When my editors assigned me to fact check Kate Sheppard’s feature “Under Water,” part of my task was to come up with accompanying visuals that would illustrate how sea level rise could destroy coastal cities as we know them. Initially, I set out looking for flood maps of the entire Eastern Seaboard with apocalyptic illustrations of the Atlantic crashing against the foothills of the Appalachians.
I quickly discovered, though, that sea level rise measured in the course of our lifetime isn’t a matter of miles, but of feet. Wait, I thought. A few feet? That didn’t sound so bad.
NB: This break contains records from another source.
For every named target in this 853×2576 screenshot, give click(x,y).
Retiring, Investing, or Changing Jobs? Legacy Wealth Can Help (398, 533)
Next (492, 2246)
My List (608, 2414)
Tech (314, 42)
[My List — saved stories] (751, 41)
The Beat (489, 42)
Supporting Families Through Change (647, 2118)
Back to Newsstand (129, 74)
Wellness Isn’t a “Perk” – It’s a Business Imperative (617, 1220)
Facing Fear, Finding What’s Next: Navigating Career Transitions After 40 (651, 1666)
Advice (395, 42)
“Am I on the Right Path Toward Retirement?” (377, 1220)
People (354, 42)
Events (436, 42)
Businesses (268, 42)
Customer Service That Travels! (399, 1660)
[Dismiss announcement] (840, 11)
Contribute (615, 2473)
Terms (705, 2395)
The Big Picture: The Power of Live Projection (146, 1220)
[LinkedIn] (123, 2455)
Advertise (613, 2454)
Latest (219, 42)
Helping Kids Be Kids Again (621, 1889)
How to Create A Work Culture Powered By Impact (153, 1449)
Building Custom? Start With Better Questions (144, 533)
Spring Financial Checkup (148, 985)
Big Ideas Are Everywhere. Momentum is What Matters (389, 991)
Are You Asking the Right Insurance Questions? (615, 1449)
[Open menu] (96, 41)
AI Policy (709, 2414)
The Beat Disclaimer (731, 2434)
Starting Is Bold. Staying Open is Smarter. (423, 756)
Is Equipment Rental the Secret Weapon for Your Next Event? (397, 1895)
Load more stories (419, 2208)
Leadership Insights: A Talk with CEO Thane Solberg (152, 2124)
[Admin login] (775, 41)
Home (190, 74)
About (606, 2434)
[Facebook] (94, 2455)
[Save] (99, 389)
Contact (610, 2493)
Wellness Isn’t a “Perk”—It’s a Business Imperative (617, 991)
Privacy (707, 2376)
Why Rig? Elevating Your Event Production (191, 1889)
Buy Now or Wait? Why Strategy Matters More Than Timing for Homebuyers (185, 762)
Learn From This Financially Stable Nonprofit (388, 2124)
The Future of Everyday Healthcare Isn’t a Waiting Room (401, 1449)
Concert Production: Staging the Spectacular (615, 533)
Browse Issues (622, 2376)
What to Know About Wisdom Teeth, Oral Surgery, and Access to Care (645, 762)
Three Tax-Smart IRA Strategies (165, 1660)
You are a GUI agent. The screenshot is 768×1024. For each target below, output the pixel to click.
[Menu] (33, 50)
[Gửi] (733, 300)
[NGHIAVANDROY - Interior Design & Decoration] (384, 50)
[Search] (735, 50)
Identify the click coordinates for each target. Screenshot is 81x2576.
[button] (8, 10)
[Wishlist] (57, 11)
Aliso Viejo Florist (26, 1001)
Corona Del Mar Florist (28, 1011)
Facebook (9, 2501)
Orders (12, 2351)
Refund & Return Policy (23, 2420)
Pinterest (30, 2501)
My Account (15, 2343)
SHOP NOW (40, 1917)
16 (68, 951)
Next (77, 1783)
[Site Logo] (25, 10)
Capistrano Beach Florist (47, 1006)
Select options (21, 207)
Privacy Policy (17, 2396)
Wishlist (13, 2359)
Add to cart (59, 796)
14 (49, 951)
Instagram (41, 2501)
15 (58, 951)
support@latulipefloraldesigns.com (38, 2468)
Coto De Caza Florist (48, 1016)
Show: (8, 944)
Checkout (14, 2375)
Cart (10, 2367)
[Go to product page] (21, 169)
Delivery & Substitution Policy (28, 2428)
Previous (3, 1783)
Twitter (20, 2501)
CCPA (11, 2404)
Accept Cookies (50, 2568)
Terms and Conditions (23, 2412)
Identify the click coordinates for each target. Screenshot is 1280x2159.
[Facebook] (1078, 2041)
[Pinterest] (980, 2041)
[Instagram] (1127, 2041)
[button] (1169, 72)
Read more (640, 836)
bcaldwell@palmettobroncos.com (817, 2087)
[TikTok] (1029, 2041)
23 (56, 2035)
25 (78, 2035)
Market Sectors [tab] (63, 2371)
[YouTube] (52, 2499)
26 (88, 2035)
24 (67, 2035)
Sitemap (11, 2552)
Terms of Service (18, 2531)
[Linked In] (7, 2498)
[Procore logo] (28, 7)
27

Inconvenient, sure—a flooded basement here, a muddy field there, nothing to freak out about. But once I began digging into reports and talking to experts, I quickly discovered that even inches can make all the difference.
To see what I mean, type your city, state, or zip code into the search bar of Climate Central’s Surging Seas interactive tool below and move the Water Level bar to see the potential impact of these storm surges over the next century.
The Surging Seas model is based on projected sea level rise and historic storm data and doesn’t factor in larger, more powerful, and more frequent storms fueled by climate change which has been predicted by the 2013 National Climate Assessment. In other words, the chances of these devastating storm surges could be much worse than these tools show.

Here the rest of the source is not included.